Regardless of whatever were the first steps in the origins of life, there is little doubt that the modularity of proto-life’s chemical parts has been a foundational element to Self-replication with Variation. While all component parts of the cell display the telltale marks of modular organization, the genome in particular is rife with it.
Think about it: a sugar connected to a phosphate group on one end and a nitrogenous base on the other, and just by switching out the nitrogenous base for any of the four which typify our genome you have a different module in the quaternary code.

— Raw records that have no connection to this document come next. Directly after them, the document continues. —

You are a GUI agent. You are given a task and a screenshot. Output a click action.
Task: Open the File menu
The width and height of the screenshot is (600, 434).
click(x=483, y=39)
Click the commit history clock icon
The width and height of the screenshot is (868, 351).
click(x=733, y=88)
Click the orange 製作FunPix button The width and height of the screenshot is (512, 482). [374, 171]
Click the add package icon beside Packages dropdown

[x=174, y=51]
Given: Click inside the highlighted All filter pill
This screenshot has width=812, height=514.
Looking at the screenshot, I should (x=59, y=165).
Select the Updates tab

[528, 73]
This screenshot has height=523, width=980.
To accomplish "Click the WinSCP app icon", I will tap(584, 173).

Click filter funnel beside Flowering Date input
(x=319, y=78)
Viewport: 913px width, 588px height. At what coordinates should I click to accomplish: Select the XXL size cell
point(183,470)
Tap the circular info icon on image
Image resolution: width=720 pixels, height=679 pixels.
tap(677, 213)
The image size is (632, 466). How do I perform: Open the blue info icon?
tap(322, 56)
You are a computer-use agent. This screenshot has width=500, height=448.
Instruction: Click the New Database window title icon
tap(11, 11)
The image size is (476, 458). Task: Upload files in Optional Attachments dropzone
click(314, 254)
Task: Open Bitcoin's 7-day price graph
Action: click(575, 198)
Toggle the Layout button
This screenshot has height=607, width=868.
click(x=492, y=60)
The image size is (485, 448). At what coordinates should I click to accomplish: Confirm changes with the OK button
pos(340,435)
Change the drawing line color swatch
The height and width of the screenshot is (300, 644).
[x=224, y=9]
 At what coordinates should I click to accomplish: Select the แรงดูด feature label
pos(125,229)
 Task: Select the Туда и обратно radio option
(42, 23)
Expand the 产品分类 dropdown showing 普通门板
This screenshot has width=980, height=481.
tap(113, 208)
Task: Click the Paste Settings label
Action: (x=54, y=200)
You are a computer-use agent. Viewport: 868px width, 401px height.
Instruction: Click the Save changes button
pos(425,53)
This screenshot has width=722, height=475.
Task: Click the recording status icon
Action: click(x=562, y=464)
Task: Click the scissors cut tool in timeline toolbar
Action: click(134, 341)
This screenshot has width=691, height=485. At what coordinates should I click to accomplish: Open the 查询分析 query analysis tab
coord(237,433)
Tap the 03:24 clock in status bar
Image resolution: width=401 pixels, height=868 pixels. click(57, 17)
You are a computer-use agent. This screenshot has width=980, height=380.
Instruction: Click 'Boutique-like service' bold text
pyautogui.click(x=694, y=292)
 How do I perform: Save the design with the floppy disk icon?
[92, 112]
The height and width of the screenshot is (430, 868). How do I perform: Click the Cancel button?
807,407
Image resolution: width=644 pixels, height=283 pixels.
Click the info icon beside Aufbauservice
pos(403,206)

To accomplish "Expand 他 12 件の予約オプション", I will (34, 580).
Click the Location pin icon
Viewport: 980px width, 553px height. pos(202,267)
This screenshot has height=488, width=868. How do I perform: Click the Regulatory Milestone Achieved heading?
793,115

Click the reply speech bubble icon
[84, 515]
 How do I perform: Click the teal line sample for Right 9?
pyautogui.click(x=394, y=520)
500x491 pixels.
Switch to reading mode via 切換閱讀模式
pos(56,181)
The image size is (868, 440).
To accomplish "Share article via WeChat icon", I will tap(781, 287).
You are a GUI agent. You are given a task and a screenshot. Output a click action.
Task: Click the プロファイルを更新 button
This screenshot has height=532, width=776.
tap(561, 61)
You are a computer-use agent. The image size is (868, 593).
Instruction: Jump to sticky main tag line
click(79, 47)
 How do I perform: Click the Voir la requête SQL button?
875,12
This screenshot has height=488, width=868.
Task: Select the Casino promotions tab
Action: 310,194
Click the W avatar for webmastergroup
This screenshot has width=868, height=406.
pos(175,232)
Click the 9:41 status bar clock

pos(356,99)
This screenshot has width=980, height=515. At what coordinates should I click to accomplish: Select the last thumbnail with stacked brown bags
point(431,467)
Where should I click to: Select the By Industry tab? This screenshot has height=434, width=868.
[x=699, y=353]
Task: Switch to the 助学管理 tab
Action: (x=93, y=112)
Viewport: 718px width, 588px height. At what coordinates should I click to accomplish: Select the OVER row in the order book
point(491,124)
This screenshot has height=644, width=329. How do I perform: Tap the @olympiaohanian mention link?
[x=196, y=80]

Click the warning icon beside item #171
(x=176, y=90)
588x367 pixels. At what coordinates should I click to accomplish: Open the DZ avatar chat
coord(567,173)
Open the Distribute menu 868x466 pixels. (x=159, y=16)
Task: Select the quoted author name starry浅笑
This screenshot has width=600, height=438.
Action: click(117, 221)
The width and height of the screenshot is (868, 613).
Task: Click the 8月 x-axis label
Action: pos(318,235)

These variations provide for an elegant chemical memory. And yet innate properties in the structural bond formed between any two neighboring nucleotides also provide an additional level of dynamic memory, one which lies above the typical sequence plain of digital primary encoding (A, T, G, C) and instead represents a 3-dimensional relationship between dinucleotides. Each dinucleotide pairing exhibits its own unique rotatory angle around the central axis of the single DNA strand . Add all these up within under a 200bp range and you can begin to understand the anistropic tendencies of that local area, meaning simply that you can see how the local sequence may tend to flex more easily in one direction than in another. This lends towards different binding properties concerning various molecular partners like regulatory RNAs, proteins, and metals. Beyond the length of 200bp the local anisotropies seem to even each other out. If you recall from an earlier post of mine there is the tendency of the larger strand of DNA to behave as a worm-like chain in which it is isotropic or bends equally well in any radial direction.
I have to admit, there was a period in my scientific life when I kind of felt as though DNA was getting way too much professional attention and the remainder of heritable templates (i.e., the rest of the cell) were being largely ignored in the realms of inheritance and evolution. I still think that. But I’ve done a bit of a 360 nowadays in realizing that, while there are numerous modular forms of intergenerational inheritance that ultimately lend towards phenotype, the genome provides a substantial amount of heritable complexity.
While one can argue that there are numerous chemical templates within and outside the cell which ultimately predispose its phenotype, the DNA is both relatively reliable and extraordinarily detailed. There are those scientists who argue that a reductive form of the Citric Acid Cycle is a likely candidate for the first element of “life”, providing a replicative molecular template . But its complexity– though impressive on a metabolic level– is incomparable to the genomic template. The length of the genome is just too huge a database for any other template alone to compare.
So while other metabolic processes may or may not have been the start of “life” and their complexities have only grown from there, the vast amounts of data which can be stored in the genome, by the very nature of its mirrored-form of self-replication, are staggeringly huge. Interestingly, there is some promising evidence from Chen et al. (2004) which suggests that more rapid genomic growth (i.e., replication) may promote cell growth through expansion of the vesicular compartment. That means that cells which replicate their genome more successfully may, even in the short term, experience distinct advantages in cellular size which may subsequently feed back into their capacity to further replicate.
Modularity. Just like the binary code used to detail every action of this laptop on which I’m writing, or that laptop, desktop, tablet, or phone on which you’re reading this, so too is a sizable portion of our hereditary information encoded into our genome. Granted, it’s not the end-all-be-all of our extraordinarily adaptable multitudinous phenotypes; life would be far less complex were it otherwise. But it is a foundational element to our cellular gestalt, without which life would be unrecognizable.